Tabaré venció a Sayago 69-65 en un partido en el que lideró durante tres cuartos y que cuando su rival lo revirtió, tuvo un cierre notable, con un 12-2 los últimos dos minutos.

Los rojos llegaban sabiendo que era su noche señalada y que la historia los volvía a poner para disputar el ascenso en Aguada, como la última vez que lo había conseguido. Su gente lo sabía y cruzó Montevideo, trayendo un interesante marco de público que recibió a su equipo con globos rojos, papel picado y cantando desde el primer minuto. El indio también llevó su gente, ilusionados con tratar de revertir la serie.

Arranque impreciso de ambos con el nerviosismo lógico de tener un ascenso en disputa. Los dos intentaron mucho desde el perímetro sin efectividad y anotaron de forma desprolija cuando intentaron cargar adentro. Tabaré ante este panorama fue quien sacó la primera ventaja, siendo muy sólido en defensa, pero sin demostrar mucho en ataque (8-2).

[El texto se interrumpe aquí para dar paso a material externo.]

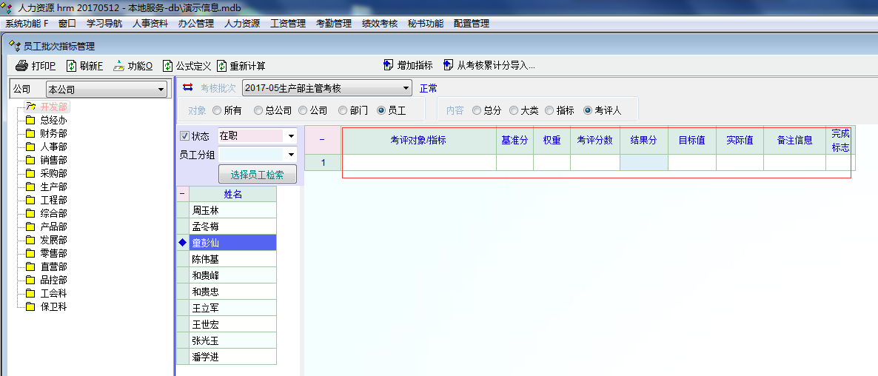878x376 pixels.
Task: Click the printer icon for 打印P
Action: pos(22,66)
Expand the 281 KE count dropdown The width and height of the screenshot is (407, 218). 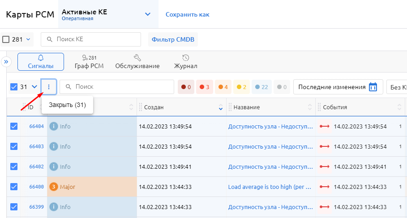click(29, 39)
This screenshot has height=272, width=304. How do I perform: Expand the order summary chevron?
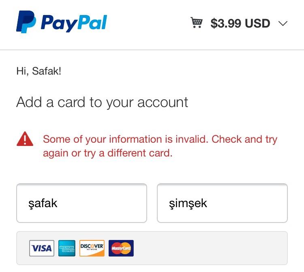283,24
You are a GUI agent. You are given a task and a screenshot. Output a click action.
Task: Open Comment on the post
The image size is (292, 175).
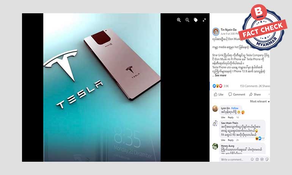pos(237,94)
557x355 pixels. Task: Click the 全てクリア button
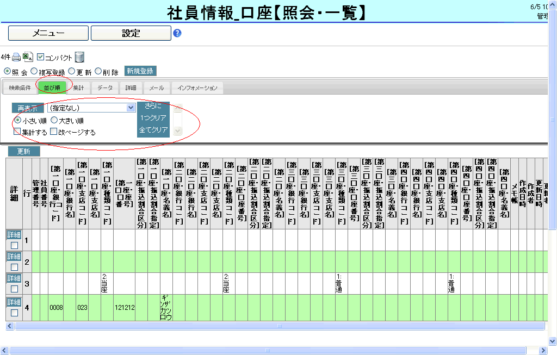[x=153, y=130]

Sayago encontró sus puntos en el final del chico con dobles a distancia de Harrison y González, pero el Indio se fue 11-6 al cierre del cuarto con el primer triple de la noche en manos de Serres, ante malos números de ambos desde más allá de los 6,75 (1/7 para los parciales vencedores, 0/5 para los dirigidos por Alonso).

La mala imagen que dejó el partido en los primeros 10, cambió totalmente en los segundos, con mejores porcentajes por parte de los dos equipos. Por parte de los del Parque Batlle fue clave el ingreso de Gonzalo Díaz con dos bombas, y Brause puso la primera para Sayago. Sin embargo, tras un minuto de Barrios, el Saya volvió a dar la imagen del primer cuarto ante la intensiva defensa al hombre de su rival. En contraparte, los quintos de la fase regular fluyeron muy bien en ataque, basados en penetraciones y descargas, que los llevaron a encontrar mejores chances de triplear que en el chico anterior, mejorando así la efectividad, que le permitió ventaja de 26-15 de cara al segundo descanso largo.

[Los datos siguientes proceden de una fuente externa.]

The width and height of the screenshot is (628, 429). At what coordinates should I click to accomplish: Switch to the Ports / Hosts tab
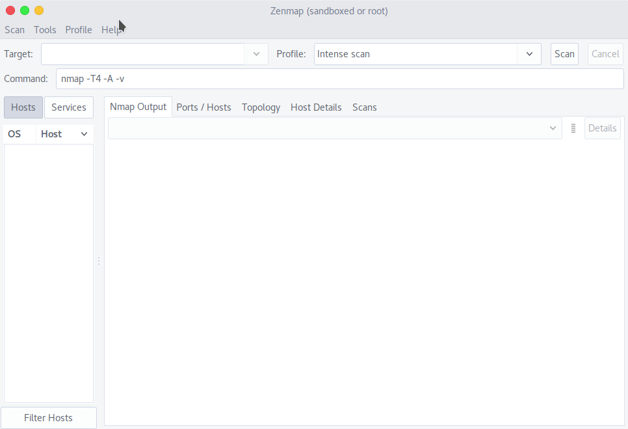tap(203, 107)
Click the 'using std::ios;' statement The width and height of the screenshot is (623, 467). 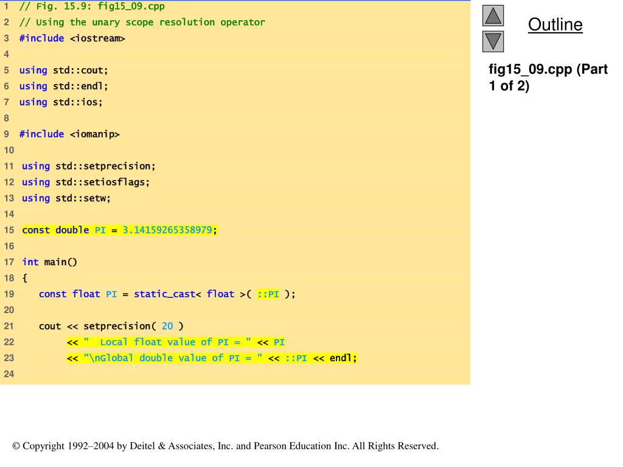(61, 102)
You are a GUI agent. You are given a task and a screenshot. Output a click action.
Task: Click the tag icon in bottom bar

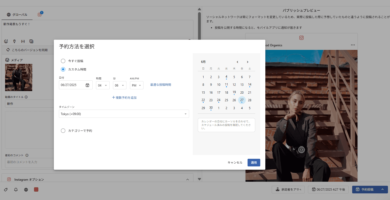click(6, 190)
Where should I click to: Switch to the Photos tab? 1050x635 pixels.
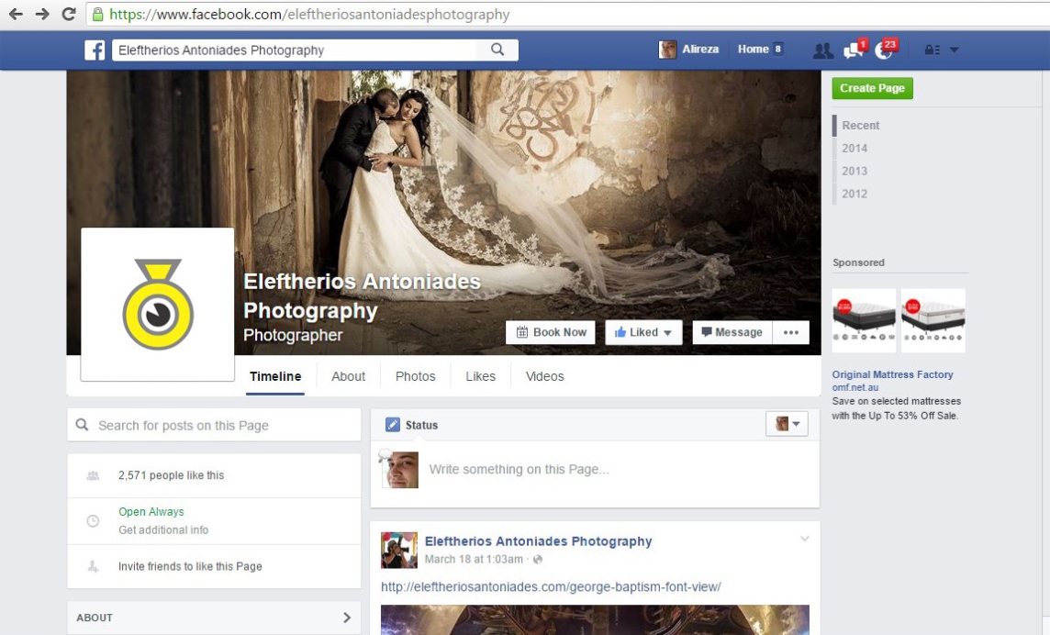coord(415,376)
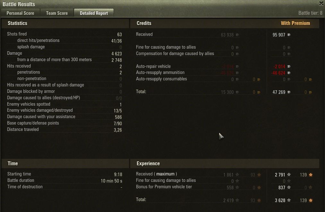The width and height of the screenshot is (325, 212).
Task: Click the star icon next to 2 791 experience
Action: pos(289,175)

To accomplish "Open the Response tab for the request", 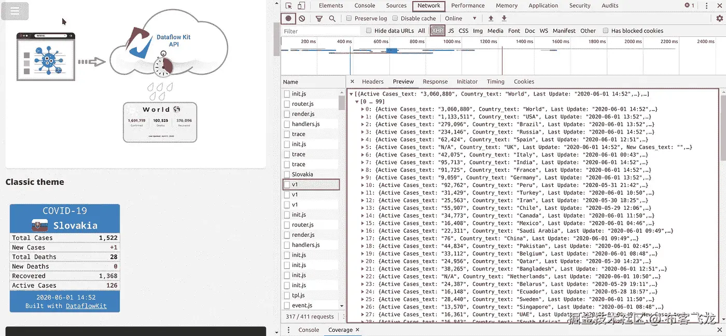I will [435, 82].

Una falta antideportiva de Cabillón sobre Brause y un doble de Harrison le permitió a los rojos achicar a siete (26-19) en el amanecer del segundo tiempo. Empujado por su gente que no dejó de cantar en todo el partido, siguieron estirando el parcial, para abrir el cuarto 8-0 y ponerse a tres, cargando abajo y sacando faltas. Tabaré se alejó con cinco puntos al hilo de Cabillón que hizo despertar a su gente, generando un lindo choque entre hinchadas. De la mano de Brause, los dirigidos por Alonso achicaron a uno (33-32), pero nuevamente Cabillón con triple le volvió a dar aire a los de Parque Batlle. Los rojos empezaron a mostrar lo mejor de su juego, con Harrison anotando sus puntos e ilusionando a su gente, que tuvo un aliento ensordecedor. Wally Barrios pidió minuto buscando frenar el potencial ofensivo de su rival, y tras esto, con puntos de Serres y Álvarez, el Indio sacó siete con un parcial de 6-0 (44-37). Pero un triple en el cierre de Perdomo, agregó más incertidumbre al desenlace. Con esto, el tercero finalizó 44-40.

Los del norte abrieron el chico con 5-0 para pasar por primera vez en el segundo tiempo. Esto generó un partidazo con un clima hermoso. Con ambos bancos e hinchadas viviendo el juego como una verdadera final afuera, y adentro del rectángulo, hubo mucho ataque rápido, se intercambiaron gol por gol, lo cual llevó a cambios en el liderazgo y empates constantes. Barrios buscó bajarle vértigo a un juego en el que Tabaré no estaba demasiado cómodo, a 5:33 del final (50-50). Sin embargo, esto le cayó mejor a Sayago, que encontró un triple, más un doble con falta a Perdomo para sacar 6 seis a 4:10 del cierre. Otra bomba del Gatito en plena reacción rival, parecía sentenciar las acciones, pero los grises nunca se entregaron y con buenos minutos de Ledanis y Cabillón dañando adentro, lograron achicar a dos (64-62) a falta de un minuto para el final. Serres puso terrible bomba con marca contestada para que su equipo retomara el liderazgo en el score, levantando así a su gente. Tras una buena defensa sobre Perdomo, Ledanis encontró espacios en la pintura para poner un nuevo doble y darle a su equipo tres de renta (67-64) a falta de 11 segundos para el final. Brause malogró un libre y del otro lado Cabillón puso los suyos, para que los de Parque Batlle festejen, para estirar la serie y seguir soñando con el ascenso. Merecidísimo triunfo de los de Barrios que estuvieron casi todo el juego al frente y que lo cerraron mejor con un 12-2 en los últimos dos minutos.